Another point of contention is Austria’s half-day school system, which assumes one parent at home who can help with homework. Since German is frequently not the migrants’ first language, first or second-generation Austrians are at a significant disadvantage, causing an unbridgeable language gap in the classrooms. Experts like Erkurt and Pebel call for a switch to full-day schooling and extra coaching to even out the differences.    

Pushback From the ÖVP

However, Raab (ÖVP) rejects both a second kindergarten year and full-day school: “You can’t blame everything on the school,” said Raab. Instead, she insists that parents need to become more involved; She aims to “strengthen women from ‘patriarchal cultures’ in their self-determination and in access to the labor market,” and to counter the formation of parallel societies. Austria wants “no Chinatown and no Little Italy,” she said. 

Ironically, the ÖVP itself is partially responsible for these problems. The previous ÖVP-FPÖ government cut the Arbeitsmarketservice’s (unemployment service) budget, which in 2019 lead to a dramatic reduction in German course offerings for refugees and migrants in the labor force.
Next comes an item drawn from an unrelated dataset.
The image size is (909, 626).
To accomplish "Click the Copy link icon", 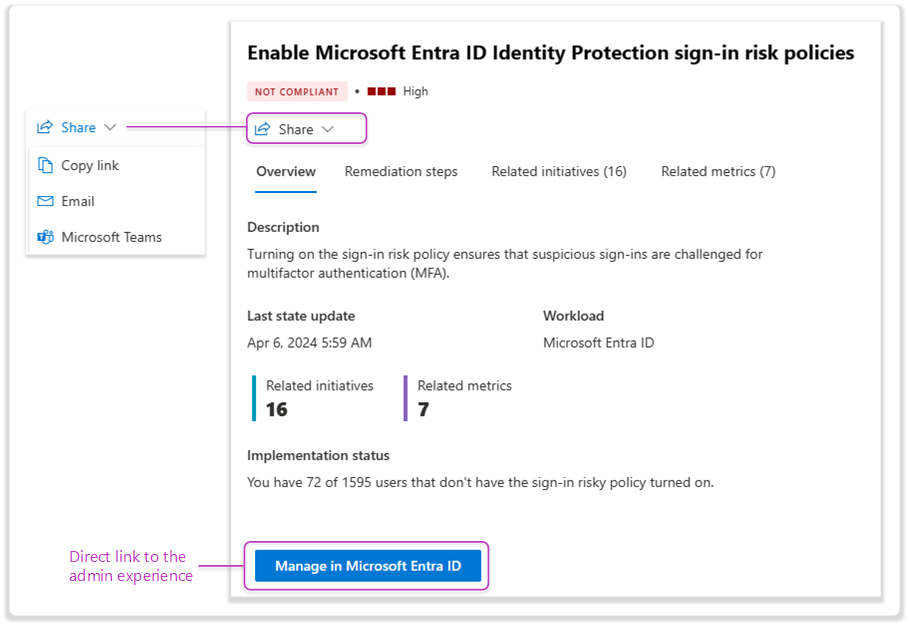I will pos(45,165).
This affected many 2015 refugee women with infants and small children, whose care often postponed the mothers’ German studies, said András Szigetvari in Der Standard’s daily podcast. This made them ineligible for work and also unable to help children with homework. However, Raab is in charge of immigration law and the mandatory “value- and orientation course” – and thus has the authority to implement the necessary reforms. 

Szigetvari suggests that the Raab’s stance could be part of the ÖVP campaign strategy ahead of next month’s city elections. In contrast to the SPÖ, the Greens and the NEOs who voted to take in 100 children from the overcrowded Moria refugee camp in Lesbos, Finance Minister Gernot Blümel, the ÖVP’s lead candidate in the city elections, invoked an old FPÖ demand: German language skills as a pre-requisite for social housing, and German written into the constitution as the national language.  

Raab herself acknowledges the policy differences “It’s no secret that the federal government and Vienna have different views on migration,” said Raab. The federal government sets the framework, she says, but it’s the states’ job to implement it.